He further denied he had anointed the rivals as his successors as it turns out he may not still be strong enough to see through what has turned an elusive dream to become the country’s president.
However, several theories have emerged around Tsvangirai’s move with some accusing the former prime minister of pulling a leaf from his nemesis President Robert Mugabe’s book.
By remaining party leader with apparent signs of fatigue and ailment, Tsvangirai sees it would be difficult to justify why he still remained party president, something which could cost the party yet another election.
The MDC-T leader still recalls how the party split in 2014 after his lieutenants accused him of clinging to power when he had shown barren leadership.
Likewise, appointing assistants was a way of hoodwinking his critics he was proactive in terms of ensuring leadership renewal in his party.
Another school of thought says by appointing two powerful politicians as he deputies, Tsvangirai could be playing the two party factions against each other as a self-preservation tactic.
By his own admission, Tsvangirai said Friday he decided to go against the MDC-T national council decision to appoint one VP as opposed to two.
He said this was an attempt to avoid “horse-trading” to the detriment of the party as it prepares for 2018.
“By putting them in those positions, Tsvangirai has set them up against each other,” said Harare-based political analyst, Kudzai Kwangwari.
“He will achieve the exact opposite of what he is aiming for. They are now smelling blood and will now go for broke. The stakes are now raised; these guys see they are now very close to power and will try by all means to get to the finishing line.”
The tactic of playing powerful party factions against each other has been perfected by President Mugabe over the years, observers say.
Similarly, Tsvangirai finds this a handy tool to redirect attention away from himself while he takes time to recover in time to catch up with the race for state house.
It is also thought elsewhere that none of the three deputies could take over party leadership after all, just like in Zanu PF where Mugabe has interchangeably elevated Vice Presidents Emmerson Mngangagwa and (former) Joice Mujuru who later discovered state house was very distant at the end.
By bloating his presidium to four, some say, Tsvangirai had turned another Robert Mugabe who has overloaded his inner circle to try to appease potential challengers to his job while putting them close enough to monitor their actions.
Media and development expert Tawanda Majoni sees double standards in Tsvangirai’s controversial decision.
“It’s confusing that Tsvangirai and his party have suddenly discovered the need for a bigger presidium,” he said.
“This contradicts the party position on bloated structures. It seems Tsvangirai wants to quash factional rebellion by appeasing the two who he has clashed with before. This would be critical to him given his health problems.
“The decision is also dangerous because he is not in good books with Khuphe. That means he is now surrounded by antagonistic vice presidency.”
Majoni says Tsvangirai has become a perfect Mugabe copycat after the 92 year old leader railroaded his party in 2014 to allow him to handpick his deputies while discarding the old system of elected VPs.
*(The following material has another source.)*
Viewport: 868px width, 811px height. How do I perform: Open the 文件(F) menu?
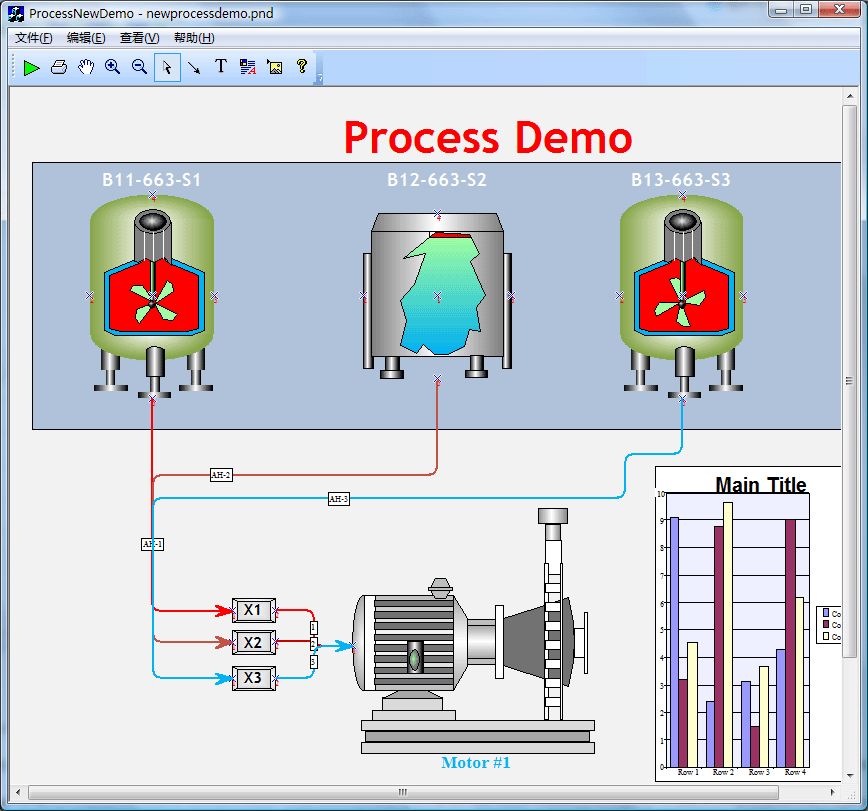(31, 37)
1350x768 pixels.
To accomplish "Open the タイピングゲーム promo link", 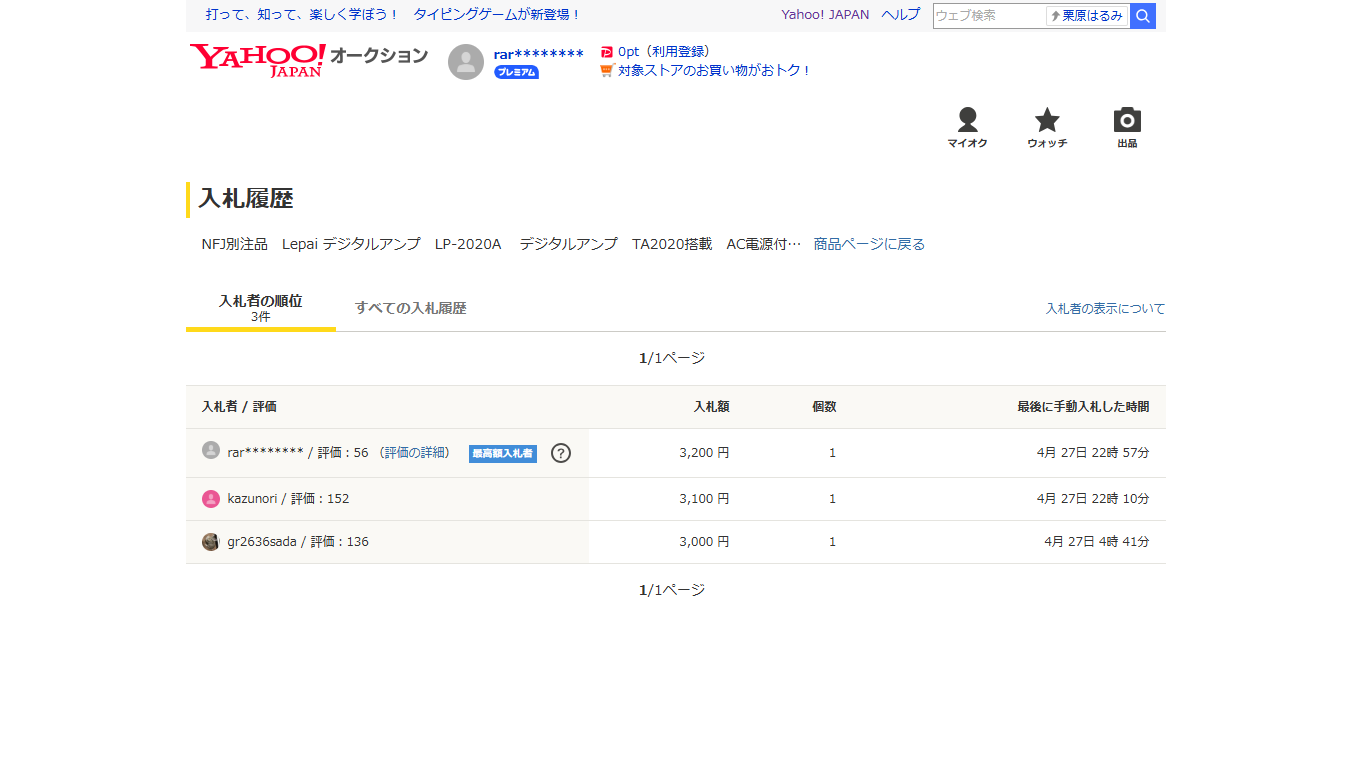I will 465,15.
Masvingo based academic, Dr Takavafira Zhou feels the MDC-T leader could be right in trying to stabilise his party to avoid the often turbulent period preceding major polls.
“If the intention is to energise and unite the party and improve its efficiency and effectiveness, it is commendable but by no means should this imply a scenario applicable to MDC-T government as it is cumbersome and unnecessary liability,” he said.
“It is also our hope the appointments are a product of wide consultation so that they do not generate divisions they purportedly want to resolve along personality differences, gender and ethnicity.”
Others, however, feel that Tsvangirai, who has previously said Mugabe was once his hero and that he could have “killed” for him, resumed his admiration for the veteran ruler during the Government of National Unity. Mugabe has revealed that he, together with Tsvangirai, then Prime Minister and Arthur Mutambara, his deputy, used to drink tea at his offices during the GNU.